- **SUPPLIED INFORMATION**:
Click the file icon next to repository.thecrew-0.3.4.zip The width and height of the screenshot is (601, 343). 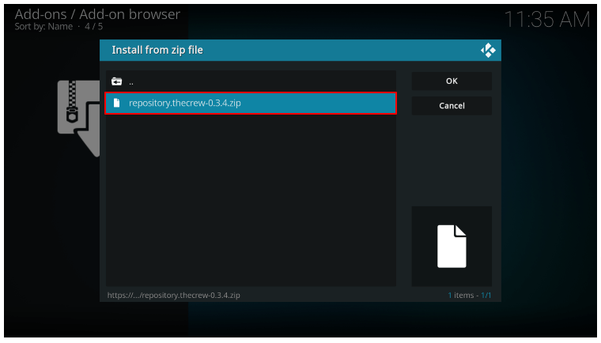[117, 104]
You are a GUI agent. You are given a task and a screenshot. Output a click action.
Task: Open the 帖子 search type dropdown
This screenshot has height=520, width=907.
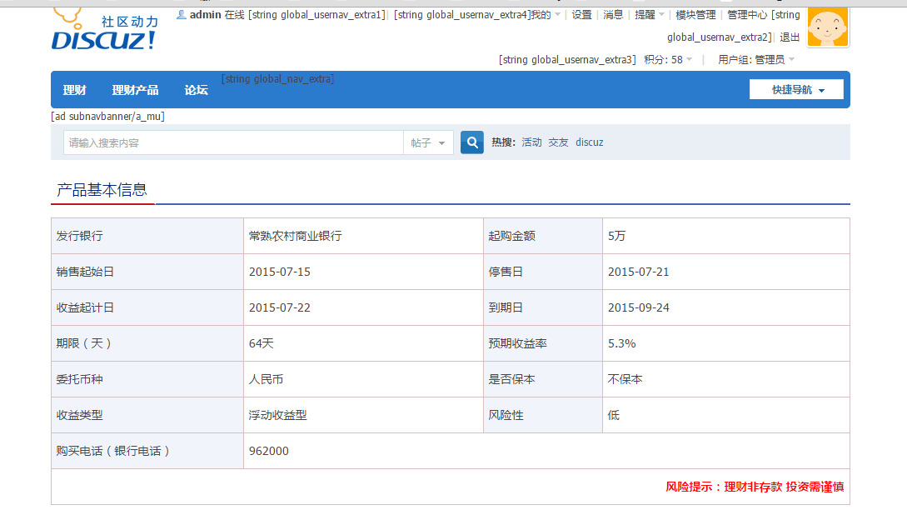coord(427,142)
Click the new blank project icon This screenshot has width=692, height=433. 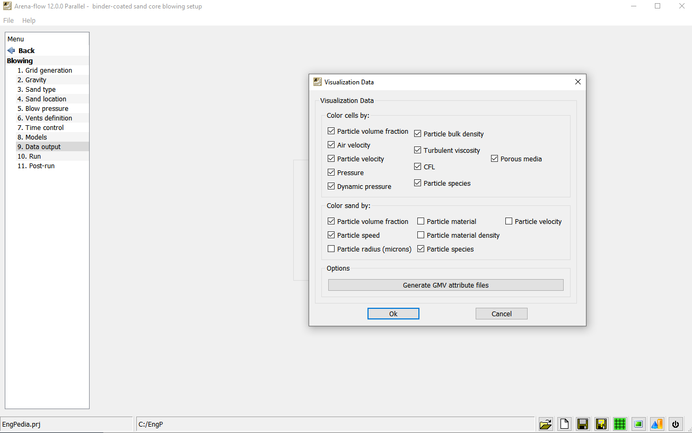pos(564,424)
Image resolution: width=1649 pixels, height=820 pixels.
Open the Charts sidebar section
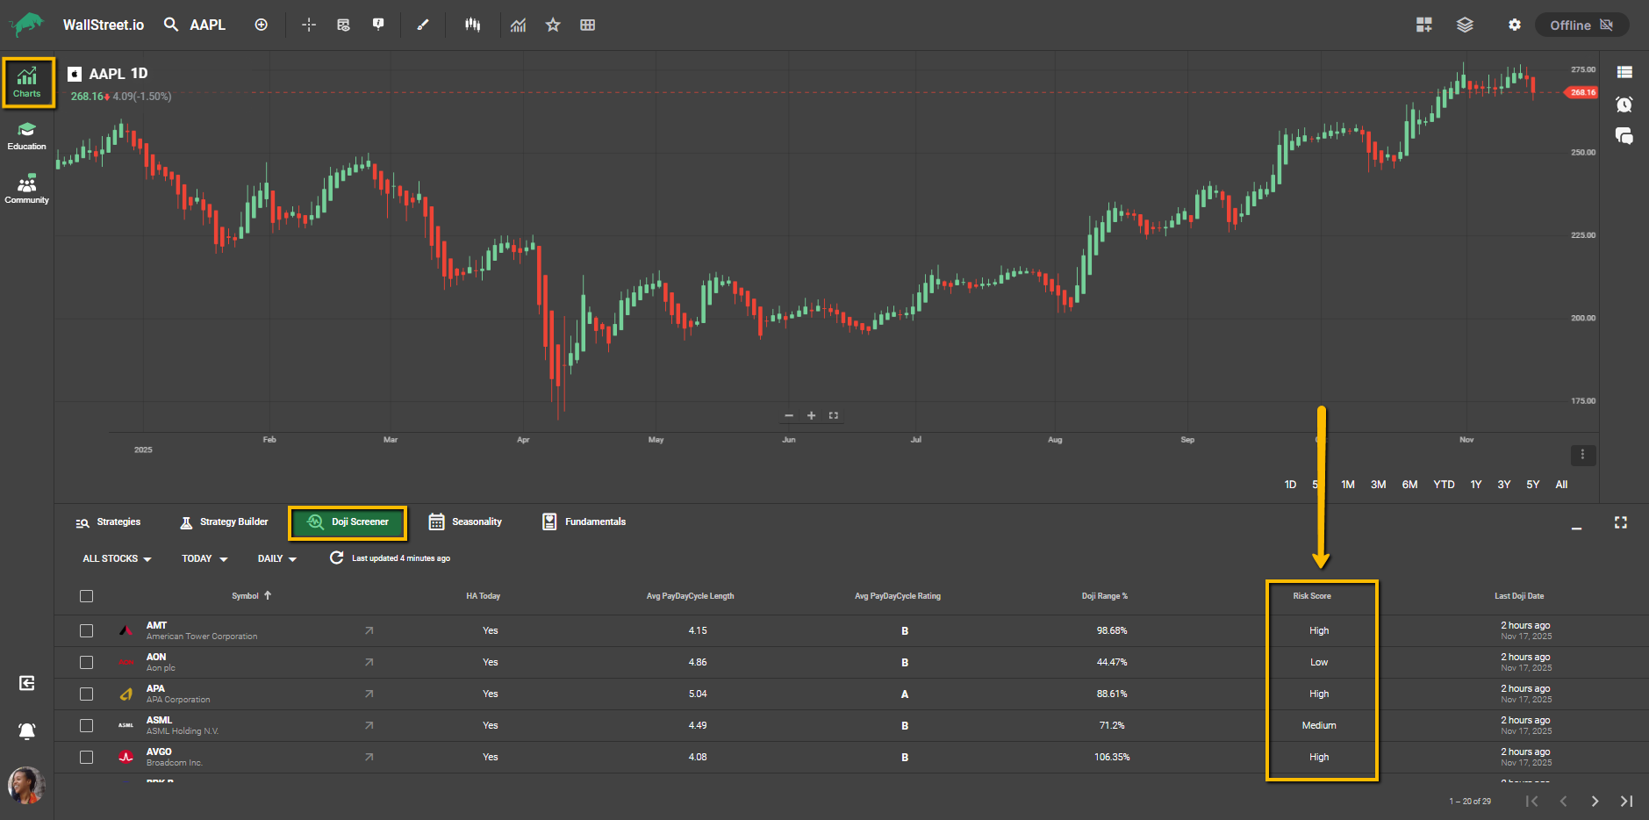(27, 83)
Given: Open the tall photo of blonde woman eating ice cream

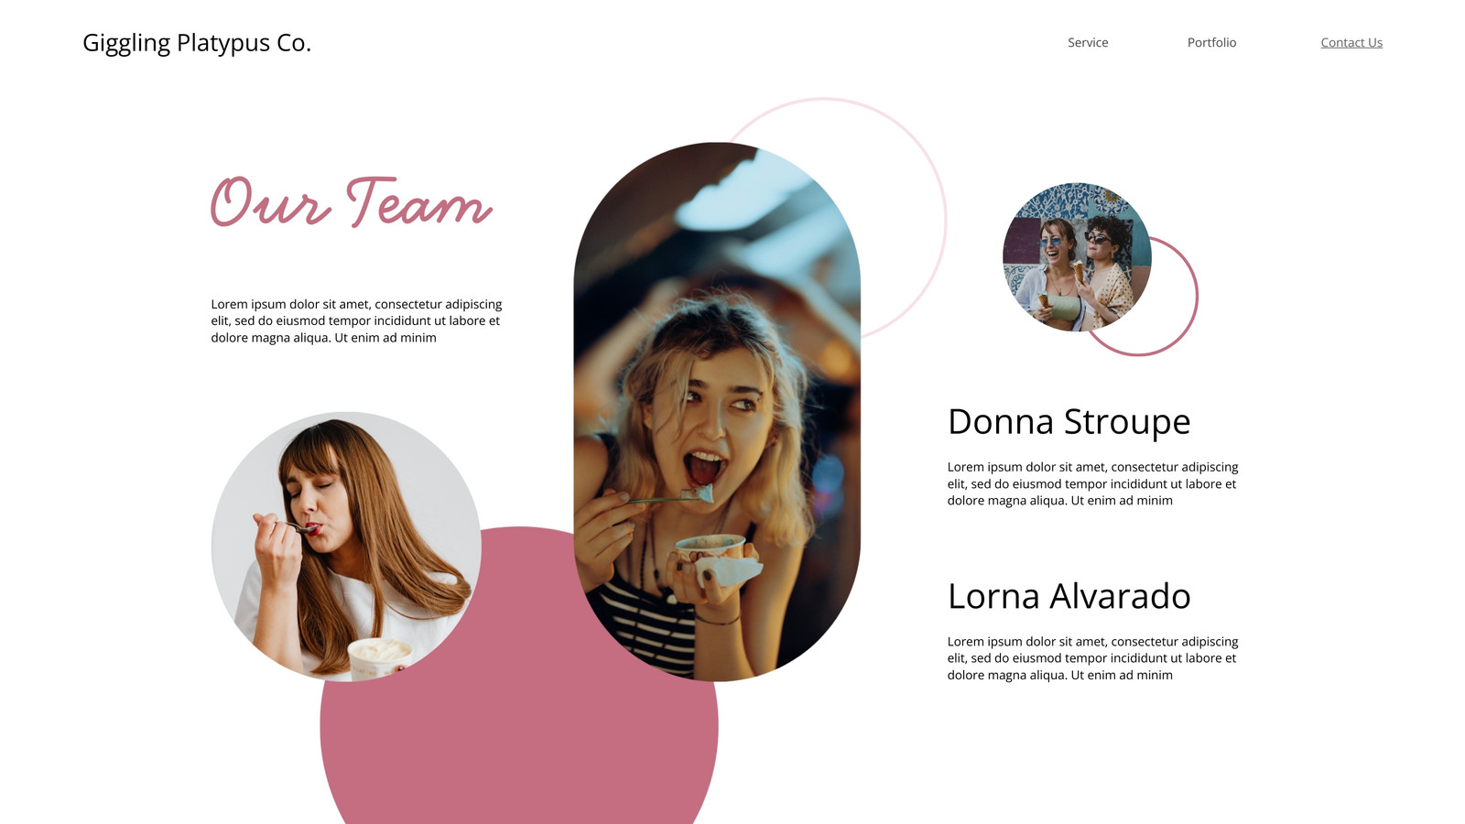Looking at the screenshot, I should click(x=717, y=411).
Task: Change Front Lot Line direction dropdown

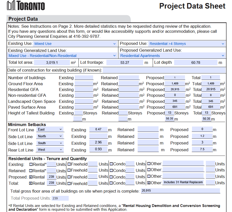Action: click(50, 130)
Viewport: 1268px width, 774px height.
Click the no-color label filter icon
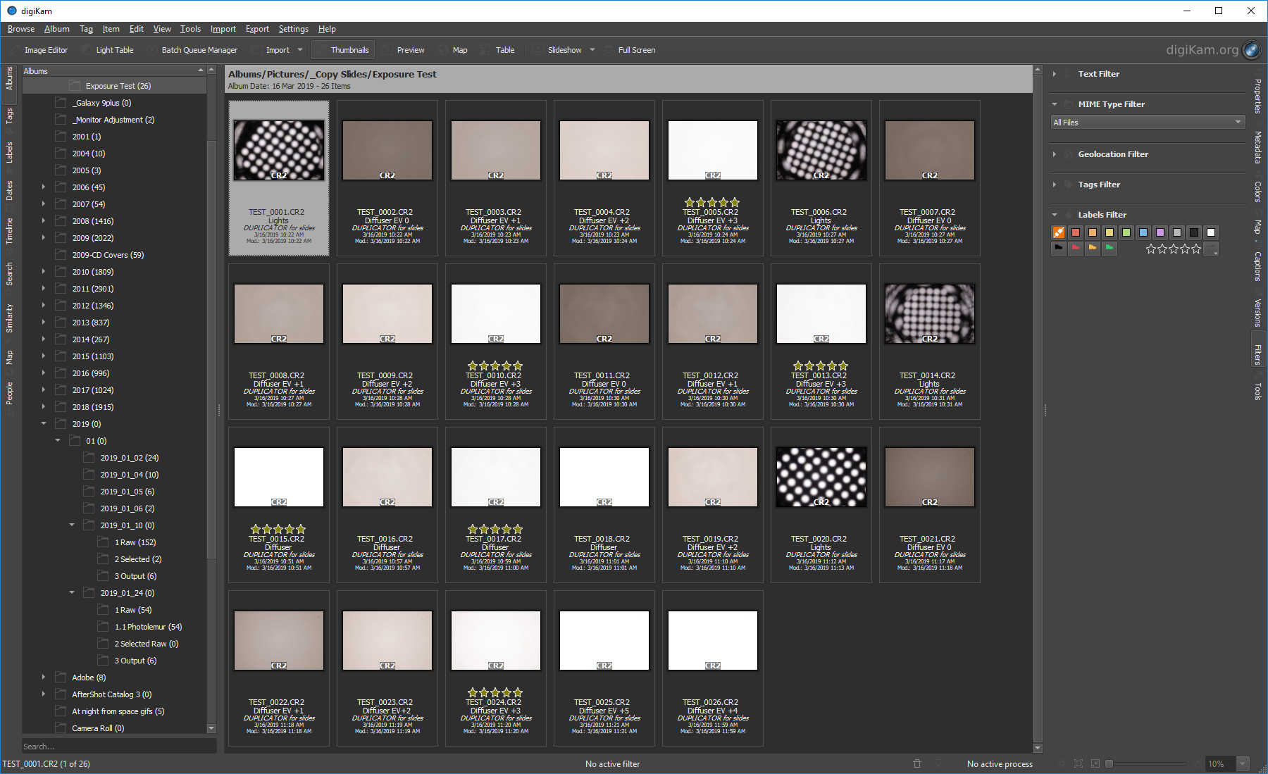[x=1059, y=232]
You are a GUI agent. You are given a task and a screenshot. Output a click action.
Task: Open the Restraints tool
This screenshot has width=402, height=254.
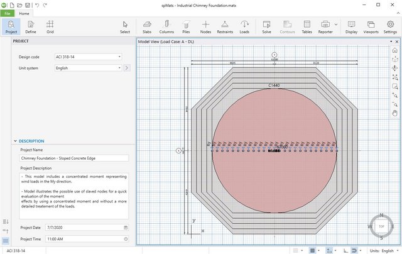(x=225, y=27)
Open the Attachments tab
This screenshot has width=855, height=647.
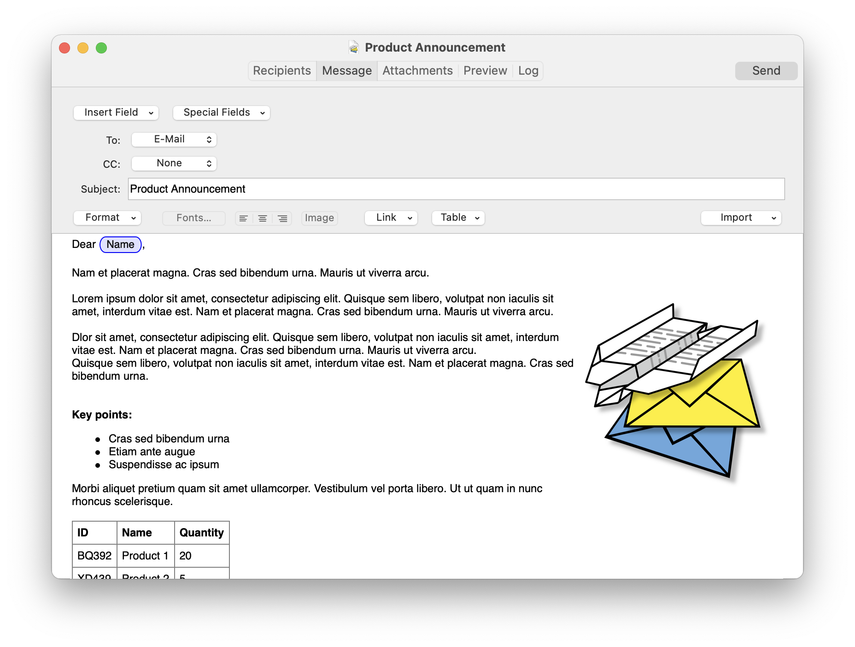(417, 71)
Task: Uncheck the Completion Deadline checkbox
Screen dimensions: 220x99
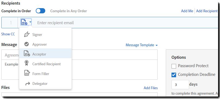Action: pos(174,75)
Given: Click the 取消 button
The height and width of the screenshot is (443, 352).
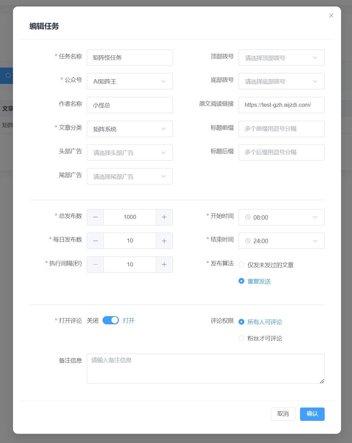Looking at the screenshot, I should point(283,414).
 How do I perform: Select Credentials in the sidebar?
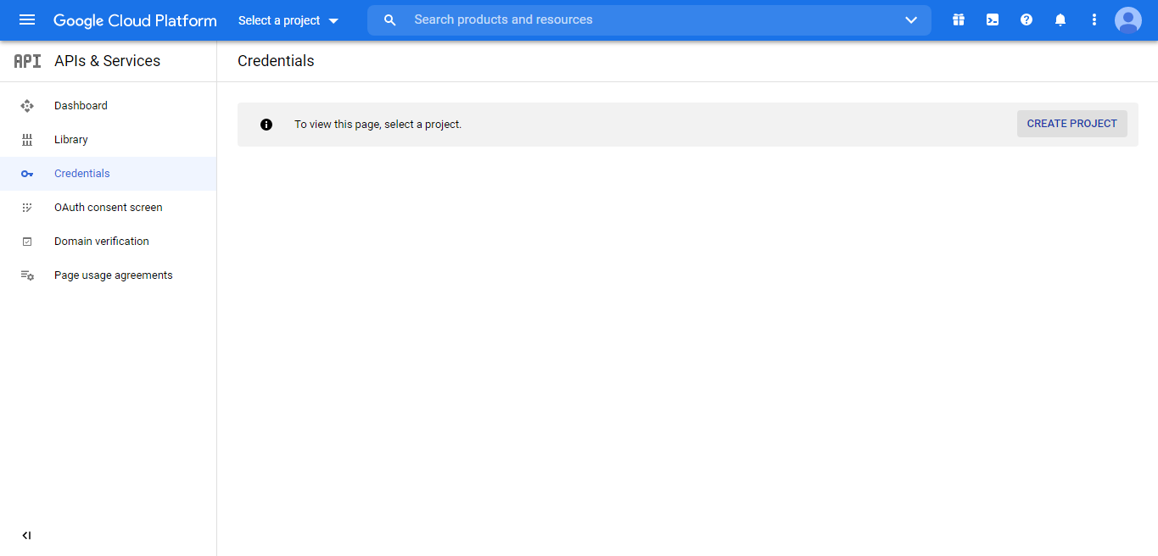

- **TASK TO COMPLETE**: Verbatim, write out the line containing "Given: Click the 取消 button" and all later lines through the end of the records, leaving every picture out.

- **OUTPUT FOR THIS EXERCISE**:
Given: Click the 取消 button
The height and width of the screenshot is (443, 352).
Looking at the screenshot, I should point(283,414).
 How do I perform: Select Credentials in the sidebar?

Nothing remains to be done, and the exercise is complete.